The truth is that there will be nights when your friends will come and
it will be not unlike having them to your home, except that before they
leave they'll pay for the meal. If it were like that all the time I could
see the attraction. But it's not. There are nights when you stare at the
quarellsome table of eight and wish you'd never been born, or in moments
of greater clarity of thought, that they'd never been born.
What it comes down to is this: never lose sight of the fact that when
someone is paying you for a slice of bread that gives them the right to
complain if it's not to their liking. I have met people over the years
who believe that it also gives them the right to verbally assault you
and generally disrupt the even tenor of the dining-room. How you choose
to deal with this will ultimately decide what kind of restaurant you will
be running. The only way you can have a restaurant and not put up with
this kind of thing is to own a large, amorphous eating-house where no
one expects to meet the owner. But if, on the other hand, it's a small,
intimate bijou of a restaurant, then you'll be expected to be there all
the time - and you'll have to deal with the complaints.
Some complaints are obviously going to be of the legitimate variety.
Things do go wrong from time to time in even the most carefully managed
kitchen. This kind of complaint is easy to deal with: a genuine apology,
the cost of the dish written off, maybe even the whole bill. What's harder
to deal with is the complaint that is made because the diner is an unhappy
person and you happen to be the nearest human being to complain to.

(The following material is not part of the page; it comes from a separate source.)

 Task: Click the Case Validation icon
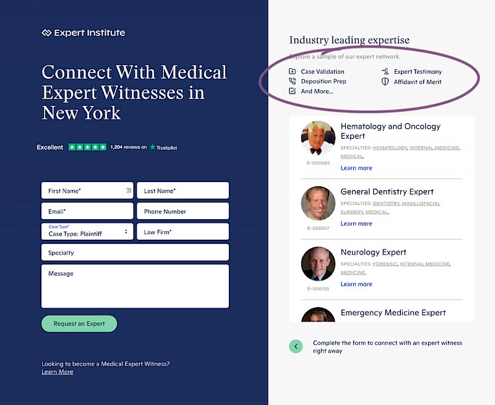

After
a while of owning your dream restaurant you'll get to recognise the sysmtoms:
the husband and wife who arrive barely speaking to one another because
they've fought all the way in the car. Now either he or she is going to
complain about everything over the course of the evening, not because
there's something wrong, but simply out of discontentment. Psychologists
call this 'displacement behaviour' - that is you become the object of
their aggression because they won't fight with one another in public.
I used to try to deal with this the Avis way, by trying harder. Trust
me, this is a mistake. It's an unwinnable game that you're being drawn
into, and one in which you don't make the rules. The right riposte to
this gambit is to say 'I'm sorry, I'm not enjoying your company, I want
you to go now. There is no charge for what you've had so far. Goodnight.'
It took me a long time to learn this, but it works a treat. You feel much
better when the awkward sods have left, and anyone overhearing the exchange
will really behave themselves for fear of suffering the same fate. It
worked particularly well in Annamoe when the nearest alternative restaurant
was a good half-hour's drive away.
Anyone who's spent even five minutes in the retail trade can confirm
that there's nowt so queer as folk. In the spring of 1978 when I'd just
opened the restaurant and was trying very hard to build up a good reputation
I got a table for two late one evening. I remembered them for years afterwards
because they nearly made me cry tears of rage and frustration. Nothing
I could do would please them. I went to bed that night an unhappy man
with a large dinge in my self-confidence. Imagine my surprise, when, unannounced,
the same couple arrived nearly eight years later at my door. I remembered
them well; but they clearly had no recollection of their previous visit.
You may know that southern Italians, like me, have this thing called
'la vendetta', or getting your own back. From the moment of their arrival
I was brusque - verging on the rude - unhelpful and very snotty. I sneered
at his choice of wine, suggested she may do better using the correct cutlery;
in short made myself thoroughly obnoxious and loved every moment of it.
When they left I took their money with a self-satisfied grin. Two days
later walking in Bray I met the female half of this couple who came bounding
up to me smiling and kissed me on both cheeks. 'That,' she told me, 'was
the best night we've had dining out for years.' Go figure.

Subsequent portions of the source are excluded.